Provided records:
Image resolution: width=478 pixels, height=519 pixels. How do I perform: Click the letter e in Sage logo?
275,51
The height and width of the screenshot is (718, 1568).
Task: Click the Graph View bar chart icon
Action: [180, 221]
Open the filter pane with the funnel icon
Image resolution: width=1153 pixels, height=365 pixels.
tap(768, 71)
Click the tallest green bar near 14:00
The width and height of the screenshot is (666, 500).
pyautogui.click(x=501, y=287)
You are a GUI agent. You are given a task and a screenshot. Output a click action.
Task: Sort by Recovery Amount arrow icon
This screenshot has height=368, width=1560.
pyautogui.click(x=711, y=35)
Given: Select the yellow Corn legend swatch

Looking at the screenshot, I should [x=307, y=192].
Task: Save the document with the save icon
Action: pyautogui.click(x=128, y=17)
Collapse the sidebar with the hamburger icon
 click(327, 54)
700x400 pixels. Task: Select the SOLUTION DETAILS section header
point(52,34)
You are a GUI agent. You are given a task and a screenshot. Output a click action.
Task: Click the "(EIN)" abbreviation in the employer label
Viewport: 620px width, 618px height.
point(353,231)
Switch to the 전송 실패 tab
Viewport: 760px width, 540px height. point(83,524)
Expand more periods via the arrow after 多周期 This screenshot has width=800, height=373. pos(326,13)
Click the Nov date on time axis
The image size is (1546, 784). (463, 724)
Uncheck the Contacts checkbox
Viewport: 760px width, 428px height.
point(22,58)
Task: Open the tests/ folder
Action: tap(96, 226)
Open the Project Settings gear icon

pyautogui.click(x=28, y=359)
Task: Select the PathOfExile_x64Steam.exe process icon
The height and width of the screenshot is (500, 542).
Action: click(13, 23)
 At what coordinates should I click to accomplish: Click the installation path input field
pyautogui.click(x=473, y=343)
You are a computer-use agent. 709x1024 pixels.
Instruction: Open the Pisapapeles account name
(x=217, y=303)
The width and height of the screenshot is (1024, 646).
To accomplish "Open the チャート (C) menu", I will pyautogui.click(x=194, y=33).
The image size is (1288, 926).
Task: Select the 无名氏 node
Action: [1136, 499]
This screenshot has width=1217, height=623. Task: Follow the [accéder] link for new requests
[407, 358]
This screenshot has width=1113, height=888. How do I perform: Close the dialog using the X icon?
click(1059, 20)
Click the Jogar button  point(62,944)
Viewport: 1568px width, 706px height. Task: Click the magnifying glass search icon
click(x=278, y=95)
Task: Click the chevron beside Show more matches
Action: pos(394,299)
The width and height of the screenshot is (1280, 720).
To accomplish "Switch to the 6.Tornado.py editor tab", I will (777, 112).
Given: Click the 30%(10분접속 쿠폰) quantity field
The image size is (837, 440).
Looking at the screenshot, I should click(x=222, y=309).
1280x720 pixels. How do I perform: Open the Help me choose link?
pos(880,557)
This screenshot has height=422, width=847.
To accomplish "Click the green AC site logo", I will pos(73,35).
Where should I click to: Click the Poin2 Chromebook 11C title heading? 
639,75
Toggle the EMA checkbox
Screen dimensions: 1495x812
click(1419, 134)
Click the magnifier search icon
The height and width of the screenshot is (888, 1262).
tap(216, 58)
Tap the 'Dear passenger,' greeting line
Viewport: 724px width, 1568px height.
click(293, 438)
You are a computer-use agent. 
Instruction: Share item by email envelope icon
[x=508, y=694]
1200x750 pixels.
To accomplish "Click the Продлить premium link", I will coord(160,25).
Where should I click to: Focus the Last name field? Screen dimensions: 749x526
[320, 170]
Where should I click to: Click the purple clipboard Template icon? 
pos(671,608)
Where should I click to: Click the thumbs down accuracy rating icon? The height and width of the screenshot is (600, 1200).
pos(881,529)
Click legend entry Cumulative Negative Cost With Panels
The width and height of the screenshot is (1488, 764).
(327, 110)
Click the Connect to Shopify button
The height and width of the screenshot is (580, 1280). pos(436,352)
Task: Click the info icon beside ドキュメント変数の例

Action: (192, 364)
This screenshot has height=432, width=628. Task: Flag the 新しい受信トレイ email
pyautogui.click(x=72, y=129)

Instructions for the task:
In the data above, find each line where the string "arrow" appears, then copy it.

Response to the exercise:
Task: Sort by Recovery Amount arrow icon
Expand more periods via the arrow after 多周期 This screenshot has width=800, height=373. pos(326,13)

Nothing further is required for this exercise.